A Tensão Superficial é o fenômeno físico pelo qual passa todos os
líquidos. Este fenômeno consiste na formação de uma espécie de membrana
elástica em suas extremidades. Trata-se da tendência de todas as moléculas do
líquido a se compactarem em direção ao centro de massa, pois existe sempre uma
resultante em todas as moléculas que aponta para o centro, de forma que criem a
superfície externa de menor área possível, uma vez que todo sistema mecânico
tende a adotar o estado de menor energia potencial.
"A
tensão superficial da água é resultado das ligações de hidrogênio, que são
forças intermoleculares causadas pela atração dos hidrogênios de determinadas
moléculas de água (que são os polos positivos (H+)) com os oxigênios das
moléculas vizinhas (que são os polos negativos (O-)). No entanto, a força de
atração das moléculas na superfície da água é diferente da força que ocorre
entre as moléculas abaixo da superfície. Isso ocorre porque essas últimas
apresentam atração por outras moléculas de água em todas as direções: para
cima, para baixo, para a esquerda, para a direita, para a frente e para trás.
Isso significa que elas se atraem mutuamente com a mesma força." (FOGAÇA).
A política externa dinamizou-se para além das negociações de fronteiras
e gestão de recursos naturais (fontes de energia e alimentação) para um jogo
politizado, com viés de relacionamento democrático e igualitário, tendo
midiatizada a política externa. Trata-se de uma caminhada sutil pela tensão
superficial da realidade e fundamentos da sociedade. Desta feita, faz-se
primordial refletir sobre o Estado e sua filosofia de relacionamento
internacional.
A ordem mundial e a famigerada disputa de ideologia de Estados
dominantes. As relações internacionais, para a constituição e manutenção de uma
ordem mundial passam pelo diálogo e debate de anseios e posições de cada Estado
dominante. Considerando aqui Estado Dominante, a nação detentora de poder de
interferência no mercado mundial seja por controle de recursos naturais,
materiais, bélicos ou humanos. Os exemplos perpassam as cadeiras da Organização
das Nações Unidas (ONU) e hasteiam bandeiras pelo globo.
Importante considerar então, o modo como os sistemas alternam entre o
idealismo, estabilidade hegemônica e o realismo. Sob o viés da teoria da
estabilidade hegemônica, a estabilidade buscada em escala global está atrelada
mediante os regimes e decisões arbitrárias. Uma potência ou Estado dominante
assume uma posição de liderança mundial e determina as práticas e diretrizes
aceitáveis para o relacionamento internacional. Entretanto, quanto maior o
regime hegemônico, mais complexo os mecanismos de controle e garantia de
cumprimento dos interesses soberanos.
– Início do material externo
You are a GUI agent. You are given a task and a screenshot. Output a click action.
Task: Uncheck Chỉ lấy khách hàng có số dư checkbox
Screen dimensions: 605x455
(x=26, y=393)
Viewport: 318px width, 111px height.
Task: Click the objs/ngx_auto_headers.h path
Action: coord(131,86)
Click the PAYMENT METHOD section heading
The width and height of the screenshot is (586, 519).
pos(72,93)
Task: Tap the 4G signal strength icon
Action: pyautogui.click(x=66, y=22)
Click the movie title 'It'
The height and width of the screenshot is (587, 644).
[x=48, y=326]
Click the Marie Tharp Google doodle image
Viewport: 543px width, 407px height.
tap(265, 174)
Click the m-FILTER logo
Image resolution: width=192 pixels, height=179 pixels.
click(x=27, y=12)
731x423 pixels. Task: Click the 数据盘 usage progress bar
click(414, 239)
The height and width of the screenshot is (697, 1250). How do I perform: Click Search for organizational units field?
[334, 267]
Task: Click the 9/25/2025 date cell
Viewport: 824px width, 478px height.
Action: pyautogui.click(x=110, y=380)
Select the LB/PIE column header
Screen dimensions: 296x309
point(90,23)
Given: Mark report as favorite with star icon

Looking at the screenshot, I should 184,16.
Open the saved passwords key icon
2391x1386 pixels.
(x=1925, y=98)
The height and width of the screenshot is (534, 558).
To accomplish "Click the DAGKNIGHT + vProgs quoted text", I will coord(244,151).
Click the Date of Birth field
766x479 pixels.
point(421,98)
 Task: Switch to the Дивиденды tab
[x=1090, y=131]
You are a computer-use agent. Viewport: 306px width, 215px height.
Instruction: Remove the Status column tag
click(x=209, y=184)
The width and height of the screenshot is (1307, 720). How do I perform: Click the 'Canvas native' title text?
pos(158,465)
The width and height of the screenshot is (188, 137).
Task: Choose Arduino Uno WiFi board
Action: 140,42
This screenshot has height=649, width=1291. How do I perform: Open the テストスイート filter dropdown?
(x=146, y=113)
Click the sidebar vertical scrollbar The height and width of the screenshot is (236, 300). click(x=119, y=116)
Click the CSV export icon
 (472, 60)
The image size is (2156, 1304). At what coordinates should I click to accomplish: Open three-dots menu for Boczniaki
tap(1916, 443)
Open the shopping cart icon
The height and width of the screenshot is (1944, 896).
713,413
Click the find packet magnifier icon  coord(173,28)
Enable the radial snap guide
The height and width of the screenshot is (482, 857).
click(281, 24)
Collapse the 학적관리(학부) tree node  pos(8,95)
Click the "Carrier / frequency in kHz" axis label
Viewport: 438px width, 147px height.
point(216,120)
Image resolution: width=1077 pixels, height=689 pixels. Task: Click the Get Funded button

Desta feita, a potência, para obter
estabilidade social, deve estar sempre no poder global, sendo reconhecida, por
consenso (O consenso vem da divergência e processo de diálogo.) ou submissão,
como regente da organização mundial, determinando limites e liberdades. O
Estado então é concebido a partir do respectivo potencial de monopolizar a
nação e o mercado de forma coercitiva. Para se manter, o Estado deve entender e
formar blocos de aliança onde o poder é controlado, para assim não ser
destituído por outro Estado dominante.
Evoluindo neste cenário, a teoria realista coloca o Estado como o
epicentro das decisões. Neste contexto, partindo da concepção de que as
relações internacionais são, por natureza, conflituosas, o Estado cerceia o
conceito e prática de democracia no ambiente interno das respectivas nações,
bem como o deturpa no cenário mundial. Instaura-se assim, a guerra como
instrumento de se estabelecer a paz. Trata-se de uma medida dos Estados para
maxização de poder e soberania ideológica. Assim, o processo conflituoso de
sobreposição de poderes propicia o caos social. Princípios éticos no pensamento
realista perdem espaço para a instintiva busca por sobrevivência (seja física
ou ideológica), logo, conflitos são estabelecidos e atrocidades tidas como
processo necessário. Trata-se de viver o mundo que se encontra e não o que se
deseja.
Contudo, o idealismo propõe uma sociedade igualitária em poder de voz,
onde a estabilidade seria construída pelo diálogo e não pelo confronto e
agressões. O bem coletivo é o norte das decisões de forma a construir a ideia
de uma moralidade internacional de cooperação. Nesse sentido, são defendidas as
liberdades individuais e o Estado não tem poder arbitrário para agredir valores
sociais e cometer abusos de poder. Os conceitos e relações sólidas de uma
sociedade padronizada sofreram as interferências dos novos tempos, e sua
operacionalização sucumbiu a uma perspectiva alternativa.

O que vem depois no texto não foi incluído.